STJ reforça direito de autistas a tratamento integral e PEI em planos de saúde
A Terceira Turma do Superior Tribunal de Justiça (STJ) reafirmou o entendimento de que os planos de saúde devem custear o tratamento integral de pessoas com Transtorno do Espectro Autista (TEA), incluindo terapias e métodos que não constam no rol da Agência Nacional de Saúde Suplementar (ANS), como o Projeto Terapêutico Individualizado (PEI).
O colegiado manteve a decisão de primeira e segunda instâncias que condenou uma operadora de plano de saúde a custear o tratamento de uma criança autista, conforme prescrição médica, incluindo o método PEI, e a reembolsar os valores já gastos pela família.
A operadora de saúde recorreu ao STJ alegando que o PEI não teria cobertura obrigatória, por ser um método experimental e não previsto no rol da ANS. Sustentou ainda que o reembolso deveria ser limitado aos valores da tabela da operadora, e não ao total gasto pela família.
Reembolso integral e rol da ANS exemplificativo
A ministra Nancy Andrighi, relatora do recurso, destacou que o STJ já pacificou o entendimento de que o rol da ANS é meramente exemplificativo para os casos de TEA, não podendo ser utilizado para limitar as opções de tratamento prescritas pelo médico assistente.
A magistrada ressaltou que, conforme o artigo 1º, § 2º, da Lei 14.454/2022, o rol da ANS é exemplificativo, e a cobertura de procedimentos e eventos em saúde que não estão nele previstos é possível, desde que haja comprovação da eficácia clínica, recomendação da Comissão Nacional de Incorporação de Tecnologias no Sistema Único de Saúde (Conitec) e recomendação de órgão técnico de avaliação de tecnologias em saúde.

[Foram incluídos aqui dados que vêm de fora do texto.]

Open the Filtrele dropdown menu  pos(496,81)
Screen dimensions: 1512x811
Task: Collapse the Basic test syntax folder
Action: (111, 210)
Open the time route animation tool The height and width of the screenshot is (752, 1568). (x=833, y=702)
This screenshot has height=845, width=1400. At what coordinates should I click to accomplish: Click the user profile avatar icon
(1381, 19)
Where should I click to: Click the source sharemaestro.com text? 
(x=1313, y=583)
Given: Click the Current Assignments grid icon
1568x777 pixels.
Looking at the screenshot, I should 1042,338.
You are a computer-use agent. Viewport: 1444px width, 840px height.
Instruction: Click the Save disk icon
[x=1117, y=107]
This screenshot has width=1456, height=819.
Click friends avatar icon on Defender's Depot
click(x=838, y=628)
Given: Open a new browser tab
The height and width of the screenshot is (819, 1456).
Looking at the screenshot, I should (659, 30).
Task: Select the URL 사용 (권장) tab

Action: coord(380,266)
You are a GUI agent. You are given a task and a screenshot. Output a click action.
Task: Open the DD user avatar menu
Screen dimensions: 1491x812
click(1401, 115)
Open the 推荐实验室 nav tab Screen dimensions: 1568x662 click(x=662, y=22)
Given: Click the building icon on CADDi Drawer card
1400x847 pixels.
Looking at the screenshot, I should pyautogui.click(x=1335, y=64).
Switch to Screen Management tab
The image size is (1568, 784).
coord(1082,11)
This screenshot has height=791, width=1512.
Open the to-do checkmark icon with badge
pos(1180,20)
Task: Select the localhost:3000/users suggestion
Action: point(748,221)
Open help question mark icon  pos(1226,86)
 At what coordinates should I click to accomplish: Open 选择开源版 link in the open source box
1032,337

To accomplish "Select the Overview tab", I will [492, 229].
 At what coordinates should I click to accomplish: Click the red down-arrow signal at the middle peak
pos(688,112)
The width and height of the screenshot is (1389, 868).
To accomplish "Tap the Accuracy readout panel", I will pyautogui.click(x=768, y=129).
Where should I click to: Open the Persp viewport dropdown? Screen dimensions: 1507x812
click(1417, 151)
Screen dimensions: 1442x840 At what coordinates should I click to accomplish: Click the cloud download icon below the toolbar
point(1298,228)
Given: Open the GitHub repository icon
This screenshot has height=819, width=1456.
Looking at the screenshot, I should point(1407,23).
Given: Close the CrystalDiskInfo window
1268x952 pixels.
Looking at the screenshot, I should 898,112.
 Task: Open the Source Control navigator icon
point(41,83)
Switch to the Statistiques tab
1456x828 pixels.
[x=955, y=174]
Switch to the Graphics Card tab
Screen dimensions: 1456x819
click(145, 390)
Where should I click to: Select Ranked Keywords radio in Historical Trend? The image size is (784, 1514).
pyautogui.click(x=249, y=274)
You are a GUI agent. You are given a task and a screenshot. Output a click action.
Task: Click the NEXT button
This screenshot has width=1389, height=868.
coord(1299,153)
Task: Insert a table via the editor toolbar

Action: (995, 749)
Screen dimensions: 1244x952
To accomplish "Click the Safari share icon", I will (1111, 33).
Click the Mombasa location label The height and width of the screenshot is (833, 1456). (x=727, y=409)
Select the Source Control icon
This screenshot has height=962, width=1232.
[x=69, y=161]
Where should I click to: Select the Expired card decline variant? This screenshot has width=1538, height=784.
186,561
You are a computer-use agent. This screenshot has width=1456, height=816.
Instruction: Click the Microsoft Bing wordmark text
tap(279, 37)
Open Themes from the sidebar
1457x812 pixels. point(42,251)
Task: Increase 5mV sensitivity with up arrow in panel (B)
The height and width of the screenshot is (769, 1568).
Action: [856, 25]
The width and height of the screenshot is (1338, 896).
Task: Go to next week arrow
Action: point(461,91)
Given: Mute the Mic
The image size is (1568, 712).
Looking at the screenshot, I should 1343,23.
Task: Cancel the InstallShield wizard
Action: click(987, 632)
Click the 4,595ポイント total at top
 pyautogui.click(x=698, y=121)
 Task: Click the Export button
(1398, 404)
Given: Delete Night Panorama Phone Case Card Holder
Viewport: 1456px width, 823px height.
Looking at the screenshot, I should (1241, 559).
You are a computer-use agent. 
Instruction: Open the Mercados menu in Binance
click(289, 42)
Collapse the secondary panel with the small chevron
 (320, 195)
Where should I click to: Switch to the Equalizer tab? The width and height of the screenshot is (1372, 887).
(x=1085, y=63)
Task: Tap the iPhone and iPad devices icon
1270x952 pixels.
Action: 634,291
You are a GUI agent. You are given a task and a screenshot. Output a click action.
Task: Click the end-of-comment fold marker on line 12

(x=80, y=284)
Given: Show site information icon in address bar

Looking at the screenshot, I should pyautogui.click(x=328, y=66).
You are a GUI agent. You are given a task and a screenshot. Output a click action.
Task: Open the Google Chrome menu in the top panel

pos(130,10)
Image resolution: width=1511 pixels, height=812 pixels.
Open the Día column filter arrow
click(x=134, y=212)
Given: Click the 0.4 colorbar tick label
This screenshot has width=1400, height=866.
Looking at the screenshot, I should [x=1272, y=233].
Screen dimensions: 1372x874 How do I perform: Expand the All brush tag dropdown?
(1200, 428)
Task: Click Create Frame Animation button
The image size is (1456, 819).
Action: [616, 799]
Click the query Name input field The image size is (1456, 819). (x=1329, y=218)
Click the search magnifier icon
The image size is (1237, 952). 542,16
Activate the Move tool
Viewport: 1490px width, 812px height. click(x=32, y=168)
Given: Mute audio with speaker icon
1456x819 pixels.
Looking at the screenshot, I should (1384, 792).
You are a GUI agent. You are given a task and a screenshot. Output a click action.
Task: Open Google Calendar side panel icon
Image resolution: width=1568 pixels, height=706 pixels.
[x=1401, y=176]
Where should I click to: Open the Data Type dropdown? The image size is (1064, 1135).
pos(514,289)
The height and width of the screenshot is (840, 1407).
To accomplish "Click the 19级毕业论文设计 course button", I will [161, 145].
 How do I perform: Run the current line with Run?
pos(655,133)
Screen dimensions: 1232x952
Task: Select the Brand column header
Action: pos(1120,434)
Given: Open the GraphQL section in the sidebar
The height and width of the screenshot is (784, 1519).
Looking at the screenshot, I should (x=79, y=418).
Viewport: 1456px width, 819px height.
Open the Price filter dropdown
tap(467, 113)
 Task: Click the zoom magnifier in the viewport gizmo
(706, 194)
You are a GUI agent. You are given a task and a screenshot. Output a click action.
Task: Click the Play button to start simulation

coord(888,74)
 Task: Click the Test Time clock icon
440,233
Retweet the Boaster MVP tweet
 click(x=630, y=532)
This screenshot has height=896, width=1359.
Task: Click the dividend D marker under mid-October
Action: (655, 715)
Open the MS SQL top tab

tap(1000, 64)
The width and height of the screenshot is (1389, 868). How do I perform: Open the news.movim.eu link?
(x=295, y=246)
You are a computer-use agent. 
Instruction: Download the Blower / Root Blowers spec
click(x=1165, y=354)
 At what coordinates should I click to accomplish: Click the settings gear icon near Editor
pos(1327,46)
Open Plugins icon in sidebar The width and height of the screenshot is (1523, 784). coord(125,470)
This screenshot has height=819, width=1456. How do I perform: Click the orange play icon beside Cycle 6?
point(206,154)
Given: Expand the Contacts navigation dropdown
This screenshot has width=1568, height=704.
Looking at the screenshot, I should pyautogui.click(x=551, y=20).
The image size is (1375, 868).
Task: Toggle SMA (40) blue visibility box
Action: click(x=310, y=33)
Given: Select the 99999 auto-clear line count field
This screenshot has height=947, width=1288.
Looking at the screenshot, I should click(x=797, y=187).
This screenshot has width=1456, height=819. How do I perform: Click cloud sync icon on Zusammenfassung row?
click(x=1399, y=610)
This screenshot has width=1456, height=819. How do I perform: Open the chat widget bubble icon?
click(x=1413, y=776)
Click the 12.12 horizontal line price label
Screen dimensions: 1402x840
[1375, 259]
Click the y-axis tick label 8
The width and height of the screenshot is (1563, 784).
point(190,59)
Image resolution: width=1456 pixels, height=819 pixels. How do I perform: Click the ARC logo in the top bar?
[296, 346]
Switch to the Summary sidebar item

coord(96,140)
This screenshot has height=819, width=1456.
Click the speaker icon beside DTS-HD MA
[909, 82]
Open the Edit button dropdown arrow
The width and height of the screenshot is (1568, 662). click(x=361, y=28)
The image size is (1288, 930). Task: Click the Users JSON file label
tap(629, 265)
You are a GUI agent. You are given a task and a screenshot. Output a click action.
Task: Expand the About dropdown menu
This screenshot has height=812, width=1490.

No caso específico do autismo, a relatora lembrou que a Lei 14.454/2022 alterou a Lei 9.656/1998 (Lei dos Planos de Saúde) para prever que os planos de saúde devem cobrir quaisquer métodos ou técnicas indicados pelo médico assistente para o tratamento do TEA.
A ministra Nancy Andrighi enfatizou que o reembolso integral das despesas é devido quando a operadora não oferece o tratamento na rede credenciada, ou quando o consumidor é obrigado a buscar atendimento fora dela por urgência ou emergência.
A relatora concluiu que a operadora de saúde não demonstrou que o tratamento prescrito seria experimental ou que não haveria profissionais habilitados em sua rede credenciada para realizá-lo. Além disso, a família comprovou a necessidade do tratamento e os gastos efetuados.
O número deste processo não é divulgado em razão de segredo de justiça.